Set down exactly the lines from the first line of the records through the line that contains "You are a computer-use agent. Viewport: 1476px", and leave every picture out.

----

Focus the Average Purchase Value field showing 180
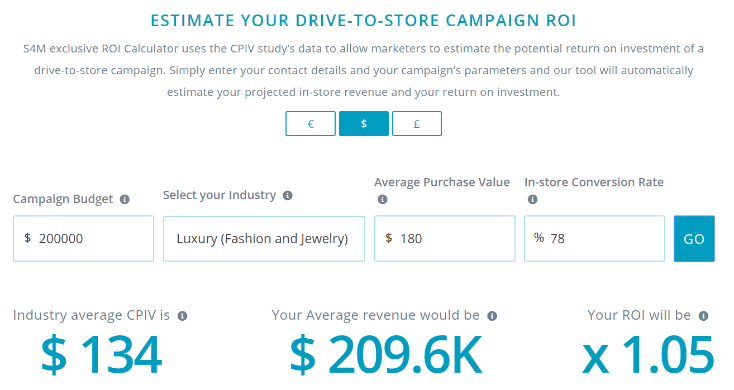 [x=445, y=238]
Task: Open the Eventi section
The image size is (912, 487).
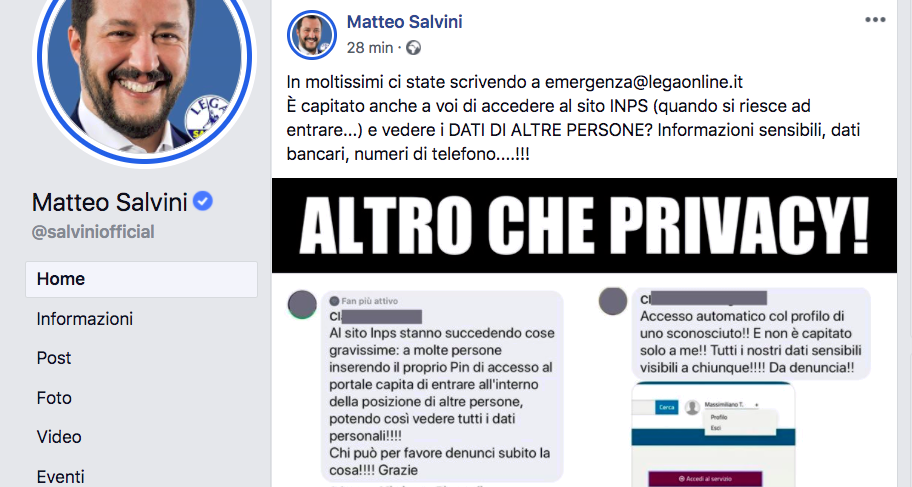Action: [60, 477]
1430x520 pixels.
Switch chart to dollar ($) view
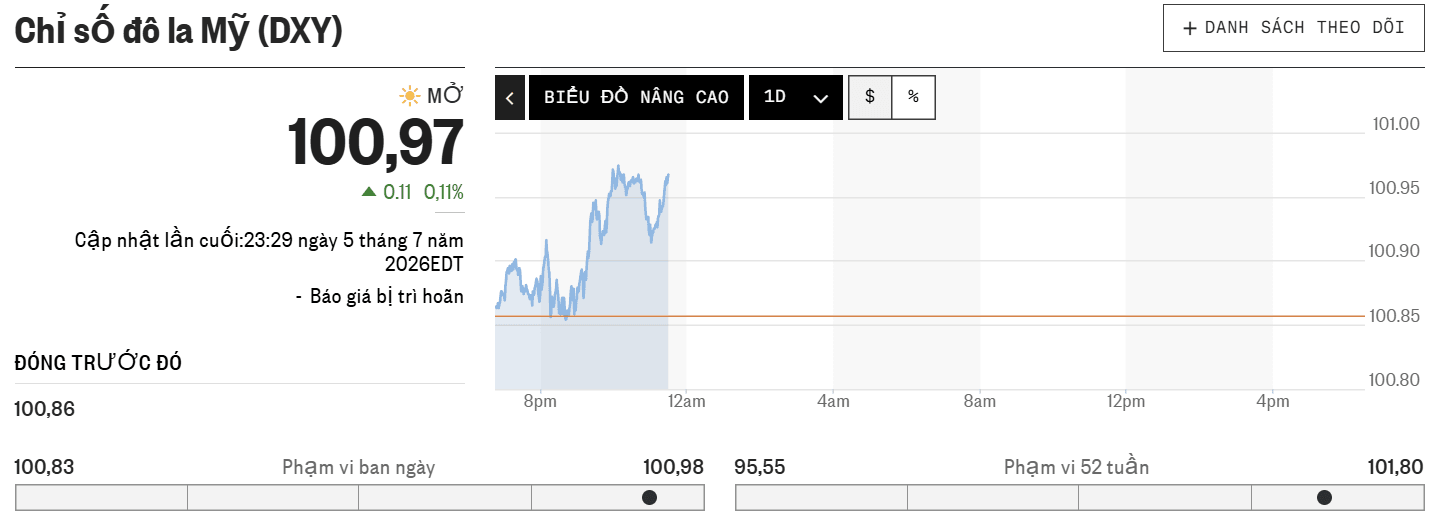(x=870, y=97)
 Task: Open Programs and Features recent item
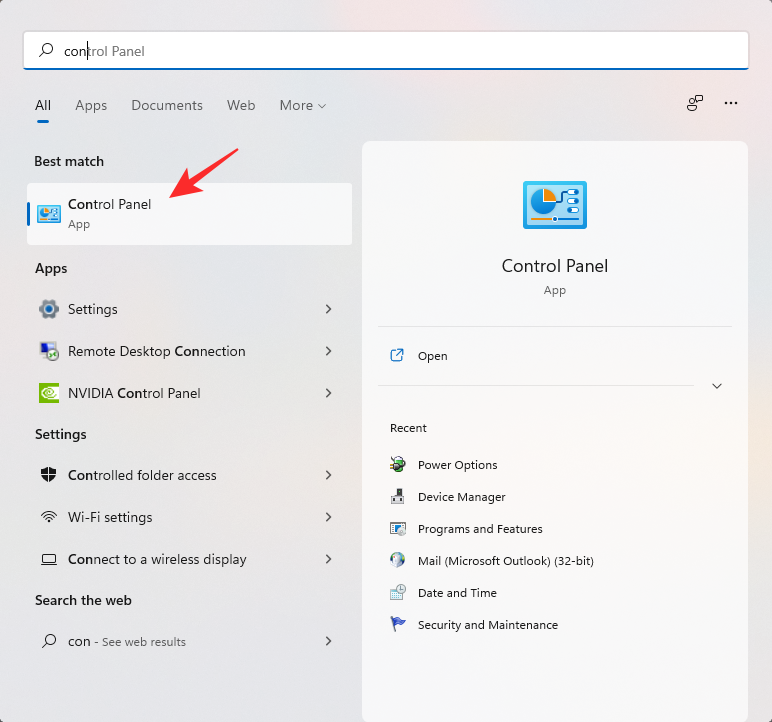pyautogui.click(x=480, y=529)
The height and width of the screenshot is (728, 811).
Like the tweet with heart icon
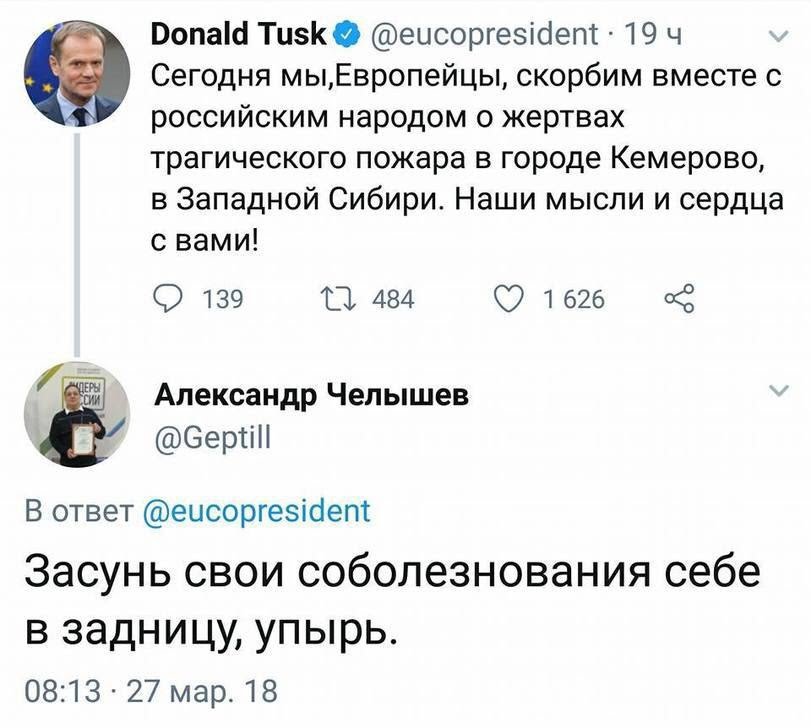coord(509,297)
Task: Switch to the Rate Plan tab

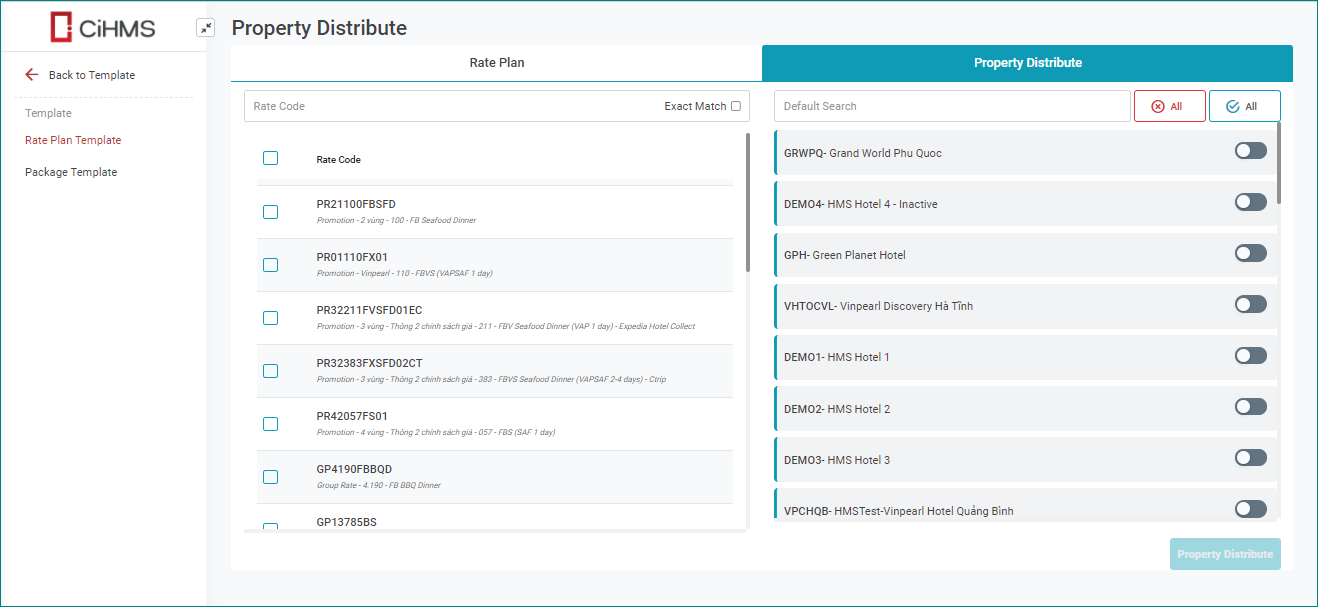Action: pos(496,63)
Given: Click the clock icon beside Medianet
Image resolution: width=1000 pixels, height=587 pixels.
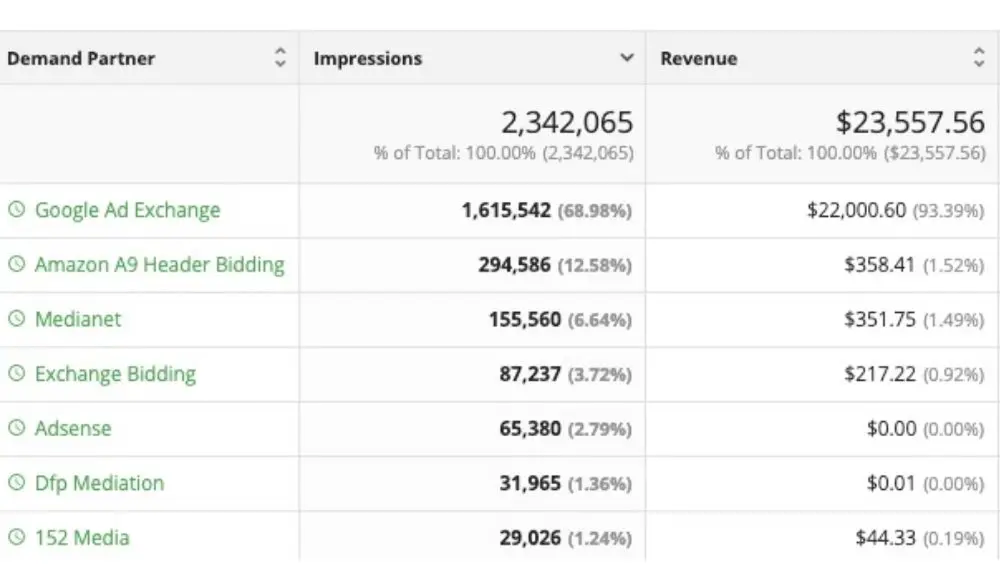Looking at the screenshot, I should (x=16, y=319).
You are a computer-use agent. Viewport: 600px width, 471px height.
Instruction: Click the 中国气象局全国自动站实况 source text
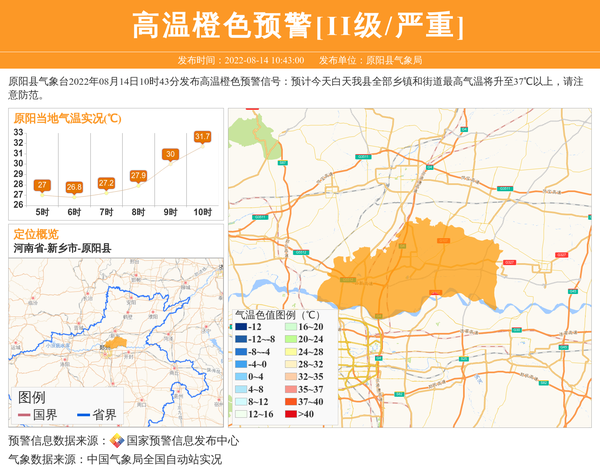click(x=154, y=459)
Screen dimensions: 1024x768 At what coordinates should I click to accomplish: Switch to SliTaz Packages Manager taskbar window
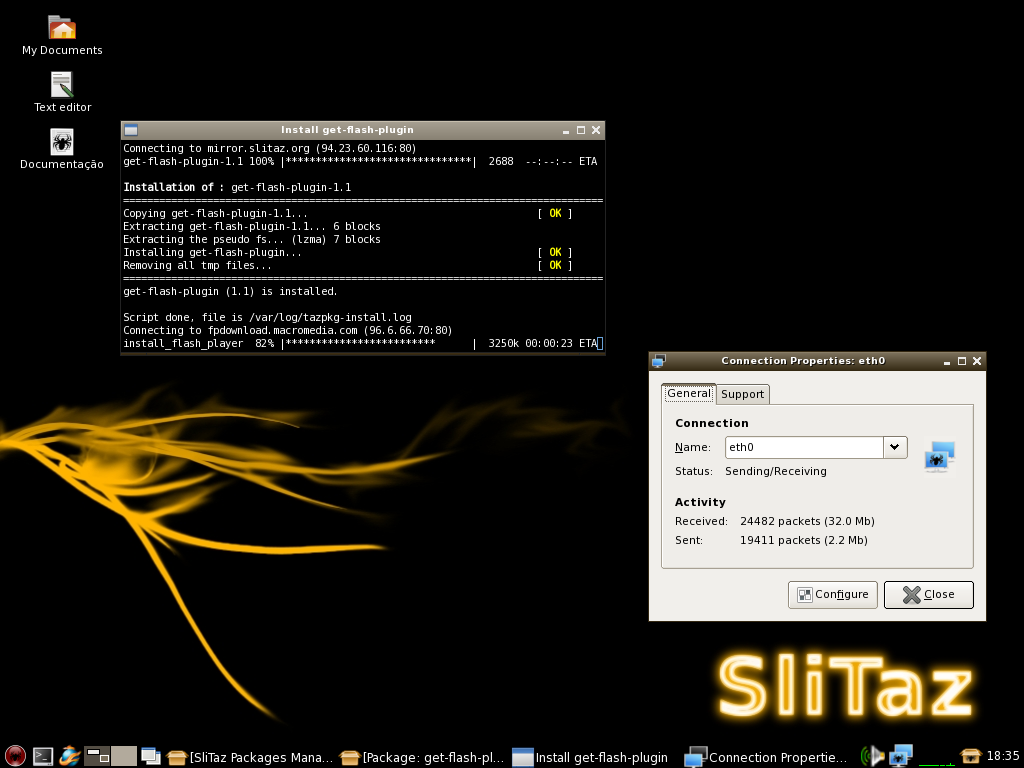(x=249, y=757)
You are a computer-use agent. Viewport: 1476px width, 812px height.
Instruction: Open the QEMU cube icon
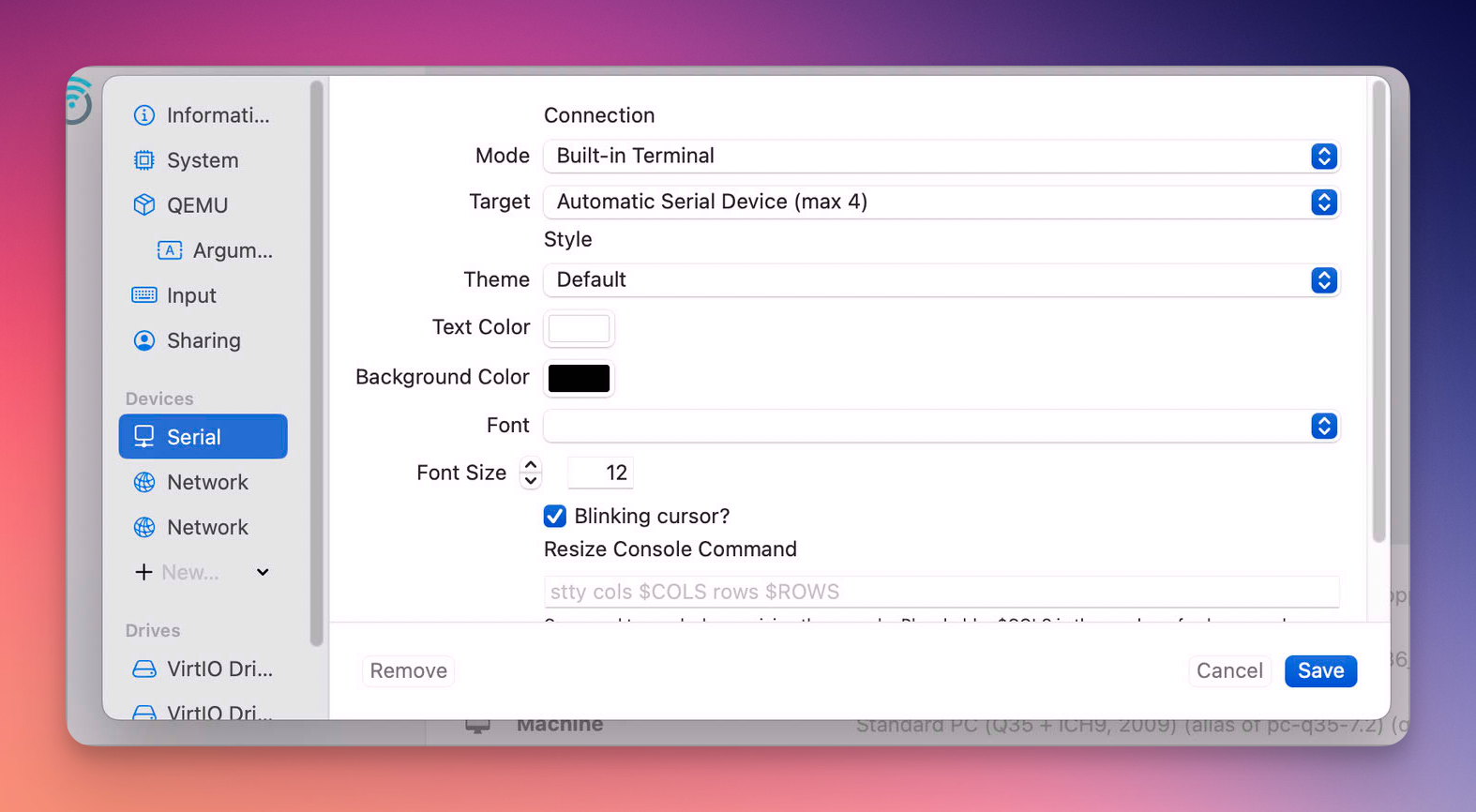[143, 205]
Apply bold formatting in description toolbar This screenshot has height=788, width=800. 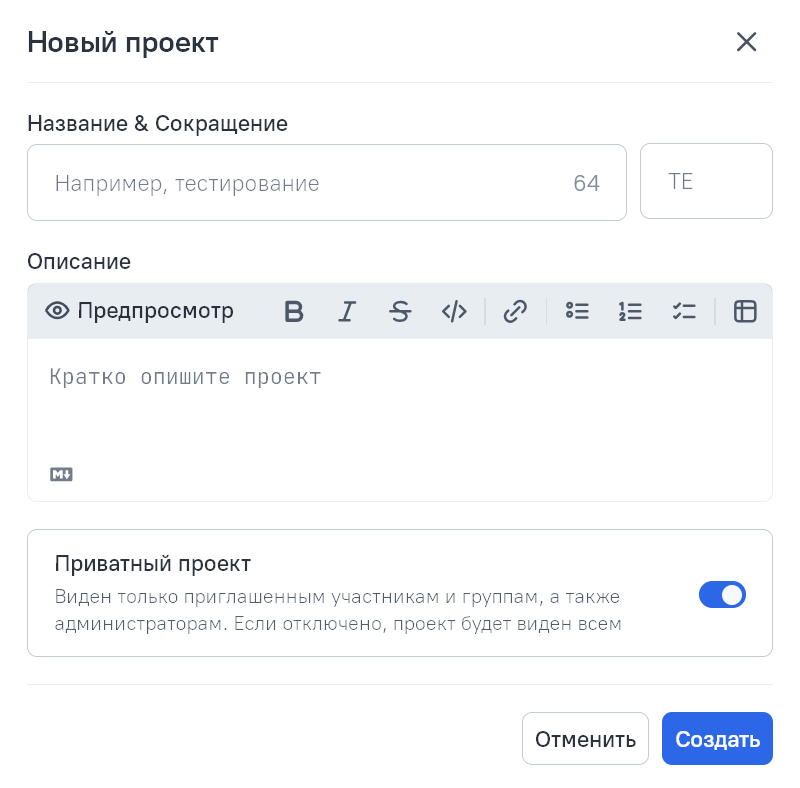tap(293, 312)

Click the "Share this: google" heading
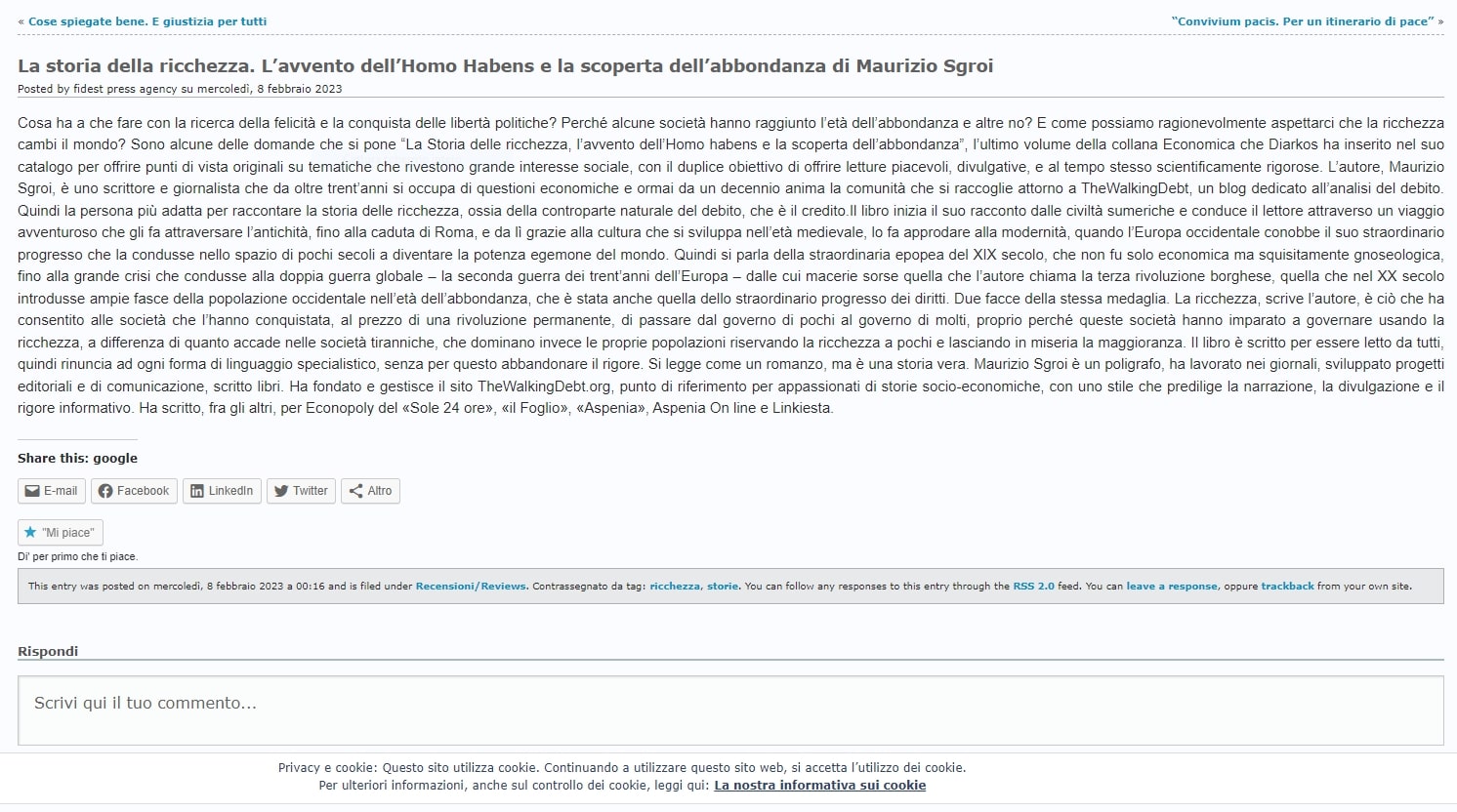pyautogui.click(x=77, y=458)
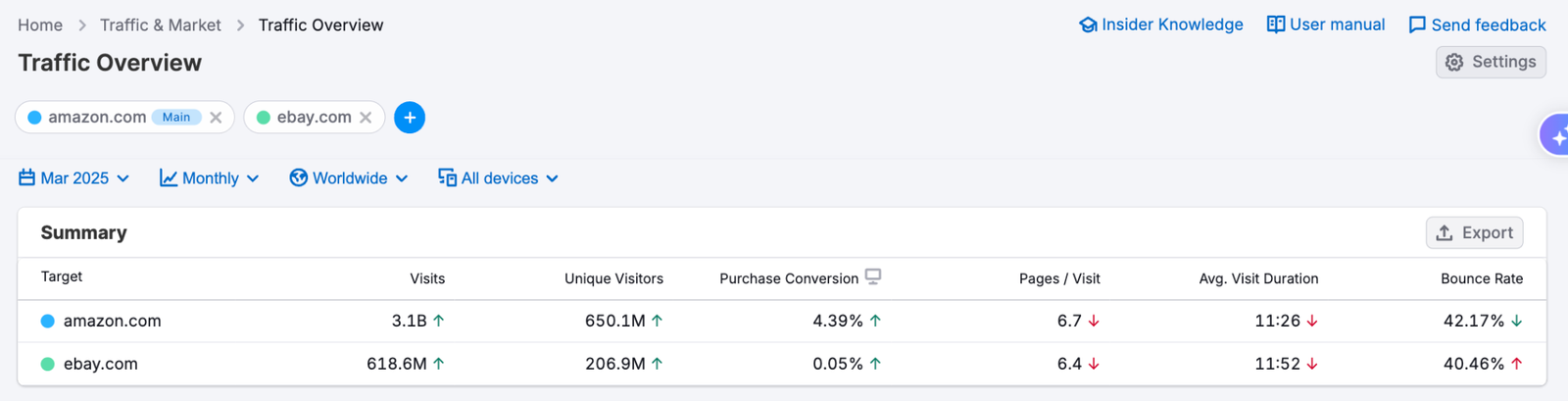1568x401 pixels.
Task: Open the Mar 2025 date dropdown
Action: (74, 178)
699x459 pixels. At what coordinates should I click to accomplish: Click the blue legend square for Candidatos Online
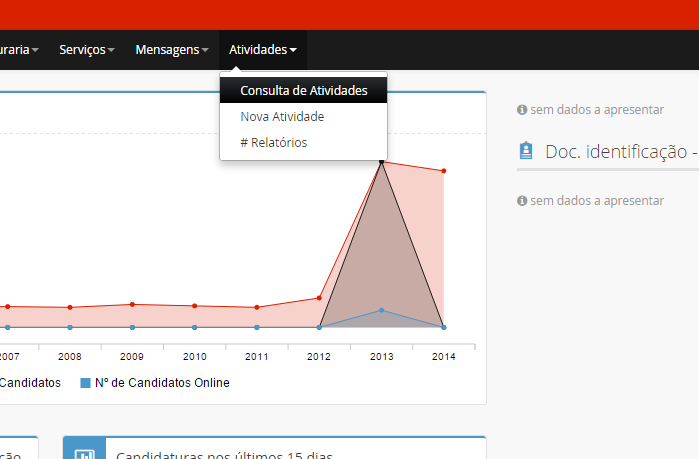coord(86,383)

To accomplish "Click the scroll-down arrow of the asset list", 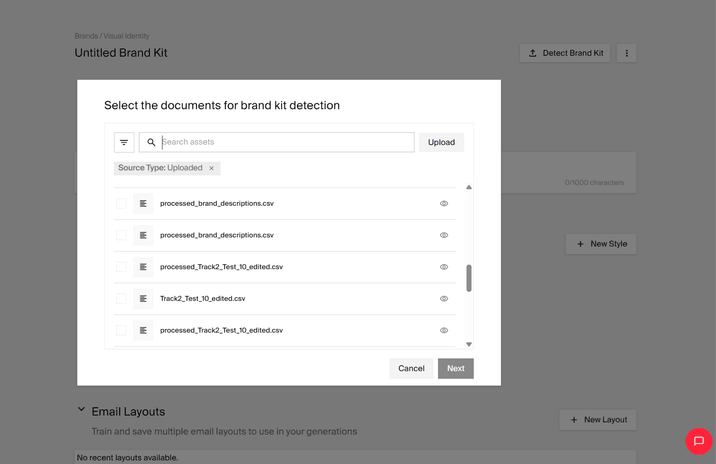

----

### WRITTEN RESPONSE
Focus the Average Purchase Value field showing 180
 [x=445, y=238]
Task: Open the Eventi section
The image size is (912, 487).
Action: [60, 477]
1430x520 pixels.
Switch chart to dollar ($) view
(x=870, y=97)
 Task: Open Programs and Features recent item
pyautogui.click(x=480, y=529)
The height and width of the screenshot is (728, 811).
Like the tweet with heart icon
coord(509,297)
Task: Switch to the Rate Plan tab

Action: pos(496,63)
Given: Click the clock icon beside Medianet
Image resolution: width=1000 pixels, height=587 pixels.
Looking at the screenshot, I should (x=16, y=319).
You are a computer-use agent. Viewport: 600px width, 471px height.
Instruction: Click the 中国气象局全国自动站实况 source text
click(x=154, y=459)
Screen dimensions: 1024x768 At what coordinates should I click to accomplish: Switch to SliTaz Packages Manager taskbar window
(x=249, y=757)
You are a computer-use agent. Viewport: 1476px width, 812px height.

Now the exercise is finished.